--- start of QUOTED TEXT ---
Below is a letter we received from a young lady who read our book. It is encouraging to see how God works.
Not long ago, I found myself at the end of my rope. I knew Jesus, but I didn’t know what to do. I was involved in a same sex relationship, and I didn’t want it to end.
My daddy is an assistant pastor and I had became a Christian at an early age as well. Yet, I struggled with my identity and why I felt the way I did for a long time. I developed a sexual attraction that I couldn’t get over. I tried to date men, but it was no use, I felt nothing. I was turned off by guys.
I have always been outgoing and adventurous. I loved what most girls love. Yet, underneath all the “femininity” and “normalcy” I was struggling. I didn’t find guys sexually attractive and I doubted my sexuality. My freshman year of high school, I had a non-physical, emotionally dependent relationship with another girl, which lasted a year. It scared me to death because I developed a romantic love for her. I tried to dismiss it as nothing more than a deep friendship, but I knew the feelings I had were wrong.
However, by my senior year in high school, I became sexually active. I felt a sense of freedom and acted out my fantasies and feelings. I had an emotional and physical affair with another girl. Initially, It felt incredible, and yet at the same time I felt wrong.
It’s difficult to explain how a person can feel euphoric and ashamed at the same time, but I did. After high school, I tried to reconcile my Christianity with my sexuality. I fought myself. I fought with God. I prayed. I cried a lot. I felt defeated. I questioned him and I begged him. I read all the books I could find that were for me and my lifestyle. I wanted to find peace, but couldn’t. I even attended a gay-friendly church.
However, I understood enough Scripture to know what was true and what wasn’t. I wasn’t receiving truth.
My depression only increased because God was making it clear as I read Scripture that He did not approve of my actions.
I wanted my feelings to over-rule what I knew to be true.
For me to surrender my sexual behavior to God was like someone telling me that I didn’t deserve to be loved. I truly felt like I would never experience love. I was afraid and angry.
The Lord was making it clear to me that the sexual relationship I was in must stop. I cried uncontrollably. Why would God not want me happy?
Why would he make me such a messed up person? I wondered what sin I committed to deserve this punishment.
--- end of QUOTED TEXT ---
WHAT YOU SHOULD DO.
Can you return, word for word, the stretch of the letter from "However, by my" through "a gay-friendly church."?
--- start of MATERIAL SHOWN ---
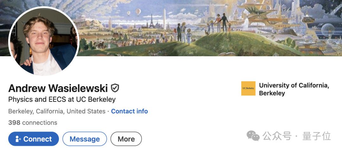Open Andrew Wasielewski's circular profile photo
Viewport: 342px width, 150px height.
coord(44,41)
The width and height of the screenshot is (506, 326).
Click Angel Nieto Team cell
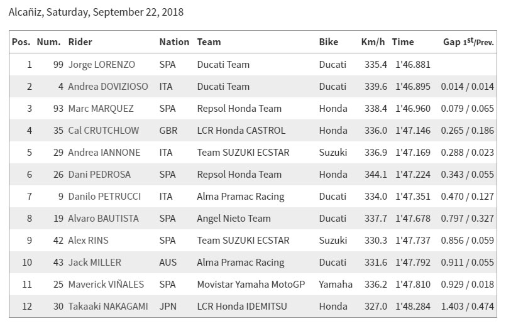[234, 219]
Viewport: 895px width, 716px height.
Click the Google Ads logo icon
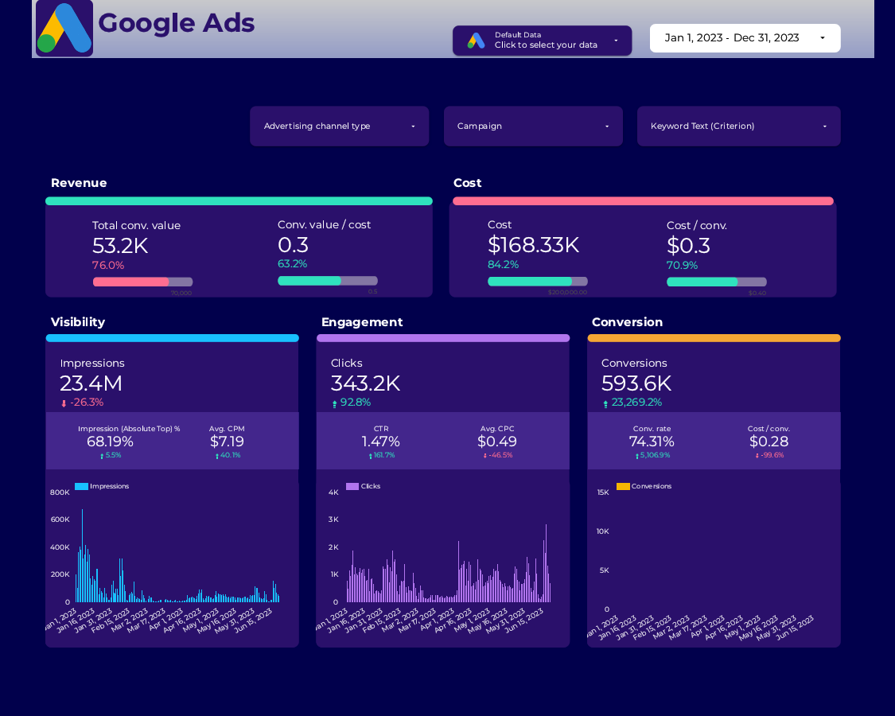coord(64,29)
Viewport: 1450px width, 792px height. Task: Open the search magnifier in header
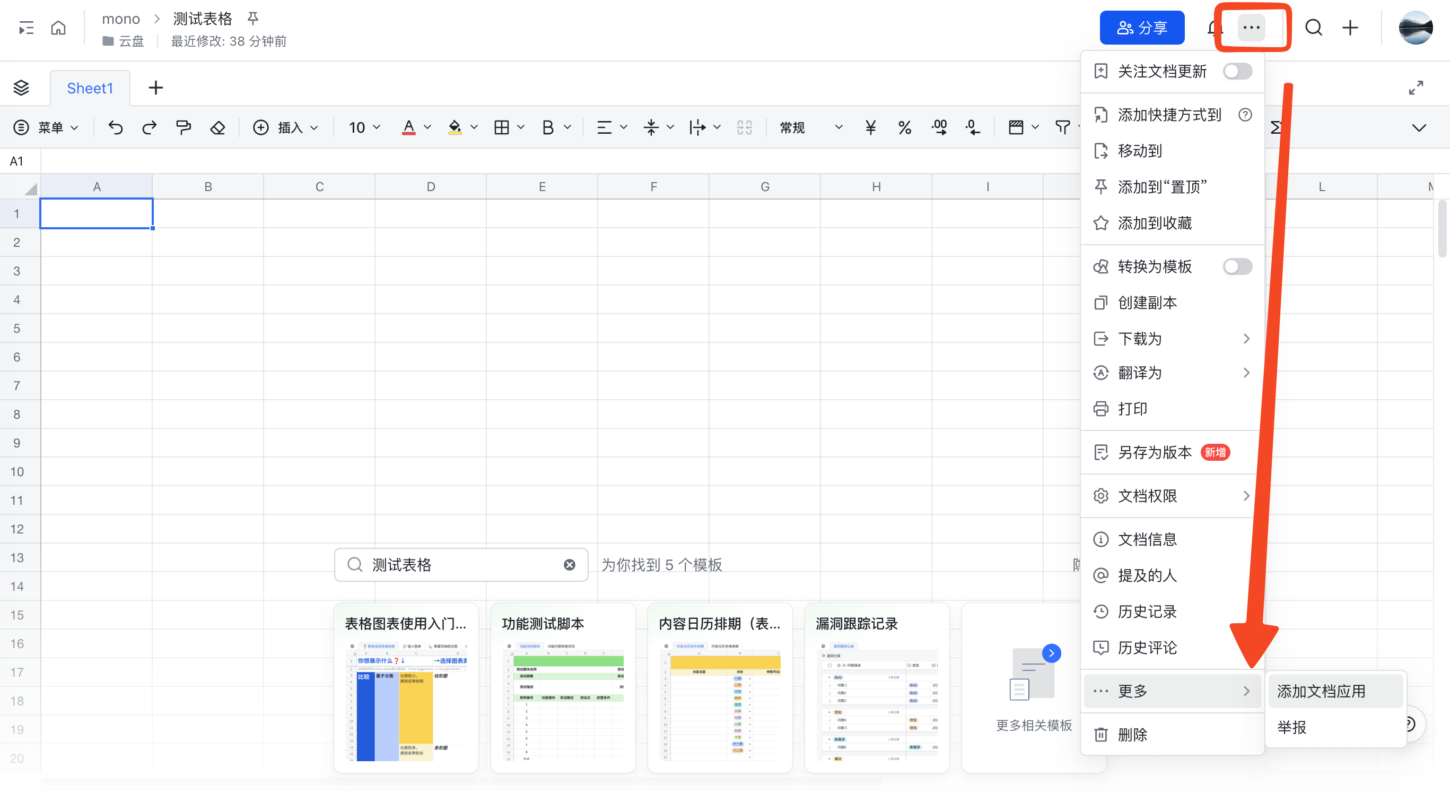(1313, 28)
--- end of MATERIAL SHOWN ---
THE RESULT.
However, by my senior year in high school, I became sexually active. I felt a sense of freedom and acted out my fantasies and feelings. I had an emotional and physical affair with another girl. Initially, It felt incredible, and yet at the same time I felt wrong.
It’s difficult to explain how a person can feel euphoric and ashamed at the same time, but I did. After high school, I tried to reconcile my Christianity with my sexuality. I fought myself. I fought with God. I prayed. I cried a lot. I felt defeated. I questioned him and I begged him. I read all the books I could find that were for me and my lifestyle. I wanted to find peace, but couldn’t. I even attended a gay-friendly church.